Tenía las manos pequeñas y blancas. Y cuando Cayetano alzó la vista, se encontró con su rostro pálido y una boca menuda. Vestía delantal blanco y no tendría más de veinticinco años.
—Busco un sitio donde alojar en la isla de Chiloé —le dijo—. ¿Puede recomendarme algo?
Ella sonrió, tenía los ojos verdes y las mejillas cubiertas de pecas, debía descender de alemanes, como tanta gente del sur.
—Con este ventarrón no sale el ferry —afirmó ella—. No hay nadie que se atreva a cruzar el canal de Chacao con esta tormenta.
—¿Y entonces? —Cayetano arrojó tres cubitos de azúcar en su taza.
—¿Entonces qué?
—¿Entonces dónde se queda uno?
—Aquí nadie se muere por una lluvia —repuso ella y se alejó.
Se sintió descorazonado. Probó las sopaipillas, que estaban blandas y bien pasadas, y encontró el café aguado. En fin, no se le podía pedir peras al olmo. Al menos ya no valía la pena seguir martirizándose por haberse doblegado ante el chantaje. Si en un momento había jugado con la idea de desconocer el acuerdo y convertirse en un fugitivo de la CIA, ahora, con Suzuki secuestrado, el panorama cambiaba abruptamente. Ahora solo le correspondía hacer lo que estaba haciendo, investigar en conciencia y confiar en que así podría desligarse airoso de todo aquello. Tal vez nunca nadie se enteraría de su papel en la lucha por impedir un atentado contra el hombre más protegido del mundo, y si llegaba a trascender, pocos lo creerían, como postulaba Chuck Morgan. Le había vendido su alma a Mefistófeles y no le quedaba más que cumplir con él, pensó cortando una sopaipilla con el canto de la cuchara.
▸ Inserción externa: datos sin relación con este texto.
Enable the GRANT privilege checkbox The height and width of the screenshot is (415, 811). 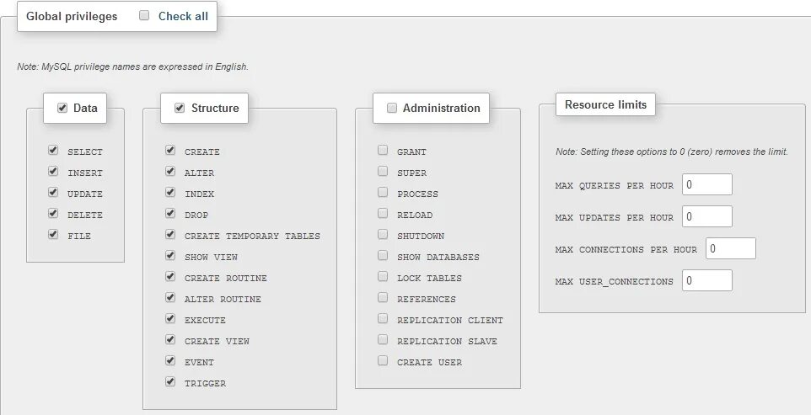tap(383, 150)
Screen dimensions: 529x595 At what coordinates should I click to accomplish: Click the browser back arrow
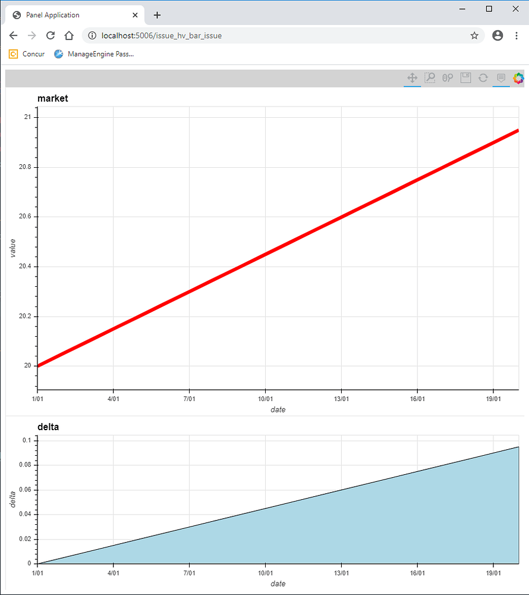pyautogui.click(x=13, y=36)
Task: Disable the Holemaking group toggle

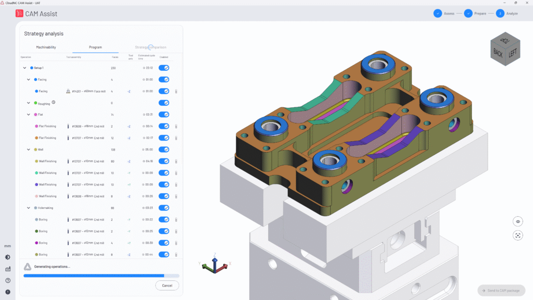Action: pyautogui.click(x=164, y=208)
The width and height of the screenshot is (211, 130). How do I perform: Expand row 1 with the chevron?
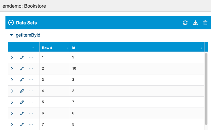pyautogui.click(x=12, y=57)
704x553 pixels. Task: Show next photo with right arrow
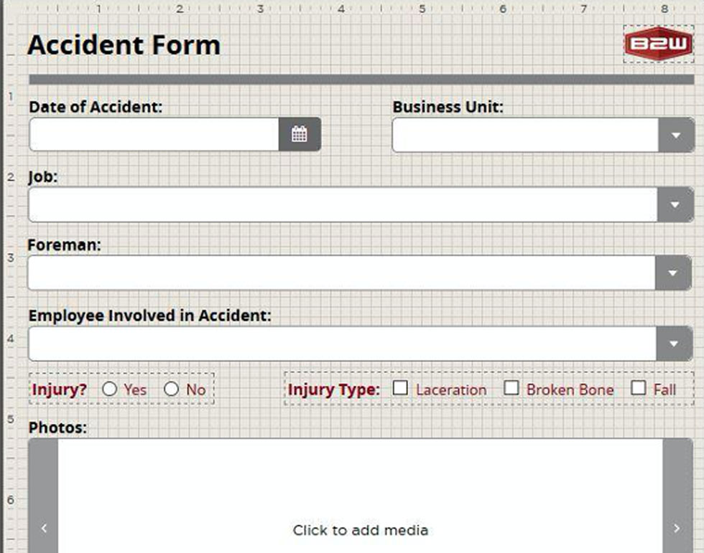point(677,529)

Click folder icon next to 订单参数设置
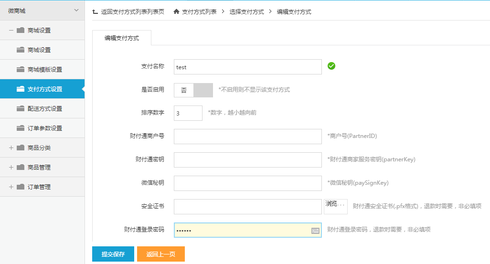(x=21, y=128)
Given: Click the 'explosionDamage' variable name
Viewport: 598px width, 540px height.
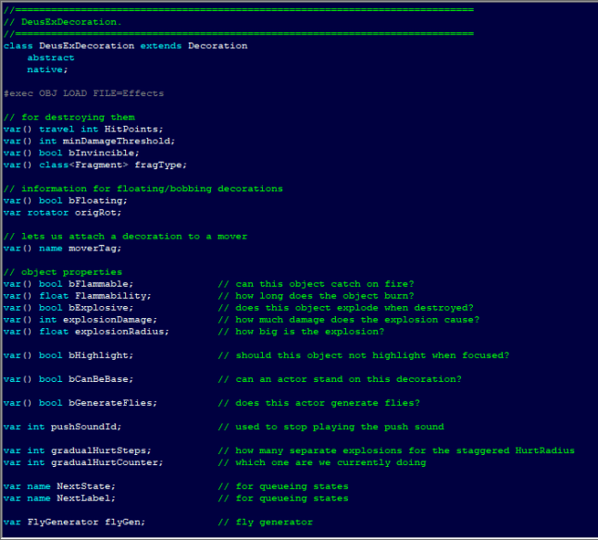Looking at the screenshot, I should [x=110, y=320].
Consultó el Poljot. Eran las seis y cuarto de la tarde. Colocó un billete grande sobre la mesa, recordando que Chuck le había dicho que solo necesitaba saber justificar los gastos. La muchacha se allegó a cobrar.
—Le traigo en seguida el vuelto —dijo ella.
—No se preocupe. El vuelto es suyo.
Ella se sonrojó.
—Pero, si ni siquiera le recomendé hotel para esta noche —dijo insegura.
—No se preocupe. Seguro pueden ayudarme en una agencia de turismo.
—Lo enviarán al hotel más caro de la isla, y antes lo harán pasar una noche en el más exclusivo de Puerto Montt.
—¿Y entonces qué me sugiere? ¿Me quedo a dormir en esta fuente de soda?
Ella sonrió con el billete en sus manos, miró hacia la caja, donde el dueño leía el diario con un ojo atento a lo que sucedía en su local, y luego dijo con disimulo:
—Mi turno termina a las siete. Si me espera, puede irse conmigo. Cerca mío está la pensión de doña Carmela. Cocina fantástico y tiene buena estufa. ¿Qué le parece?